A human programmed death-ligand 1-expressing mouse tumor model for evaluating the therapeutic efficacy of anti-human PD-L1 antibodies.

Huge efforts have been devoted to develop therapeutic monoclonal antibodies targeting human Programmed death-ligand 1 (hPD-L1) for treating various types of human cancers. However, thus far there is no suitable animal model for evaluating the anti-tumor efficacy of such antibodies against hPD-L1. Here we report the generation of a robust and effective system utilizing hPD-L1-expressing mouse tumor cells to study the therapeutic activity and mode of action of anti-human PD-L1 in mice. The model has been validated by using a clinically proven hPD-L1 blocking antibody. The anti-hPD-L1 antibody treatment resulted in potent dose-dependent rejection of the human PD-L1-expressing tumors in mice. Consistent with what have observed in autochthonous mouse tumor models and cancer patients, the hPD-L1 tumor bearing mice treated by anti-hPD-L1 antibody showed rapid activation, proliferation and reinvigoration of the cytolytic effector function of CD8+ T cells inside tumor tissues.
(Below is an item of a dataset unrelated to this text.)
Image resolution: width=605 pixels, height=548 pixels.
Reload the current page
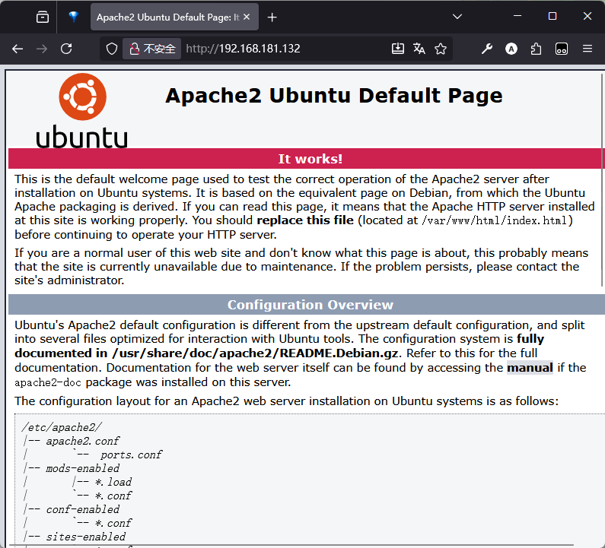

Moreover, anti-hPD-L1 treatment also led to profound inhibition of Treg expansion and shifting of myeloid cell profiles, showing bona fide induction of multilateral anti-tumor responses by anti-hPD-L1 blockade. Thus, this hPD-L1 mouse model system would facilitate the pre-clinical investigation of therapeutic efficacy and immune modulatory function of various forms of anti-hPD-L1 antibodies.